• AIM OF THE EXERCISE
What's needed is the listing below, repeated word for word with no pictures.
Start of EXERCISE MATERIALS
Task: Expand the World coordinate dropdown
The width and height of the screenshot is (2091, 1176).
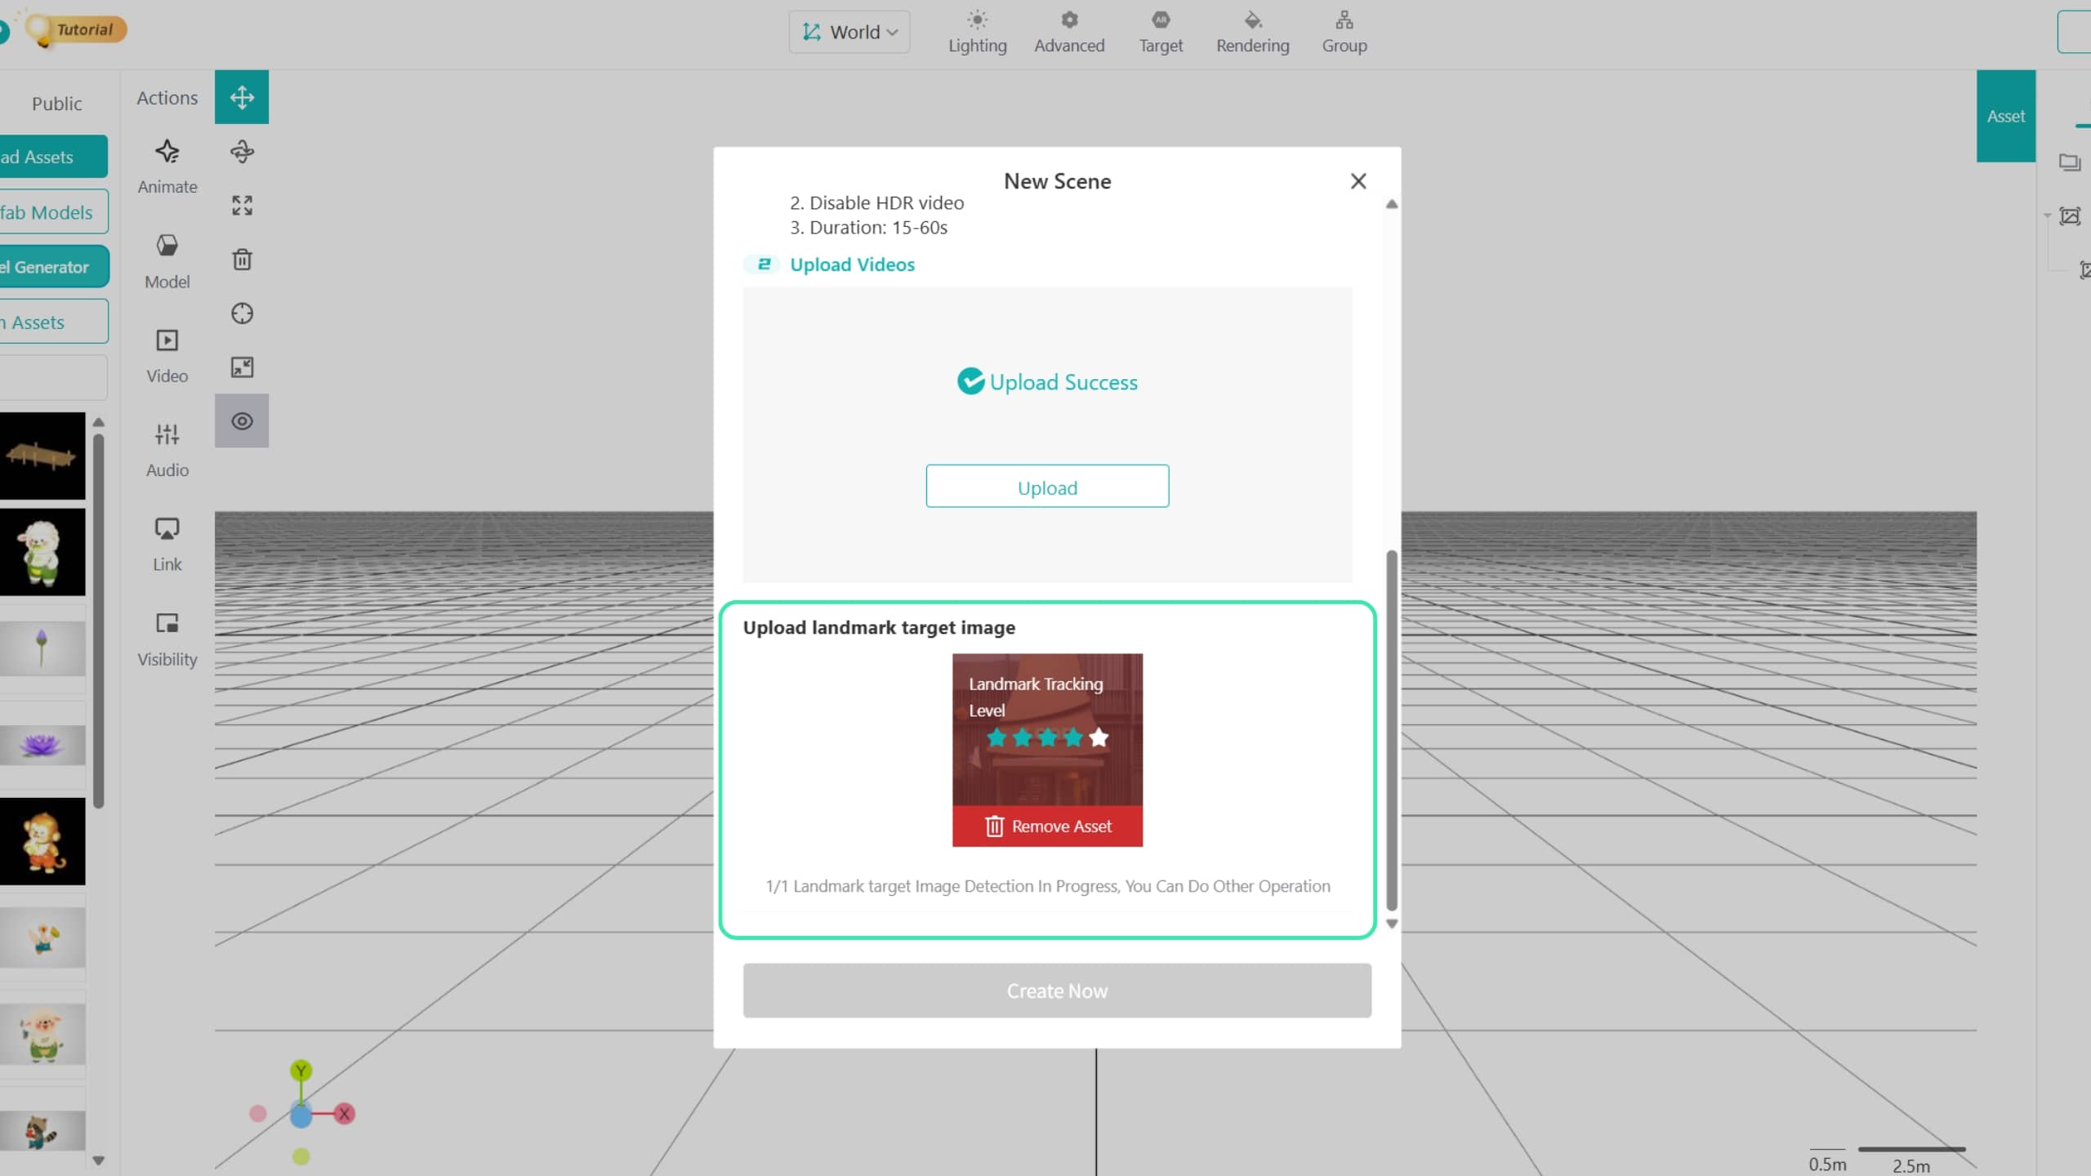Action: (x=849, y=32)
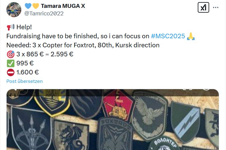Screen dimensions: 226x150
Task: Open the three-dot more options menu
Action: pos(215,7)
End of EXERCISE MATERIALS
• ANSWER TO THE EXERCISE
Task: Expand the World coordinate dropdown
The width and height of the screenshot is (2091, 1176).
Action: (x=849, y=32)
Screen dimensions: 226x150
Task: Open the three-dot more options menu
Action: pos(215,7)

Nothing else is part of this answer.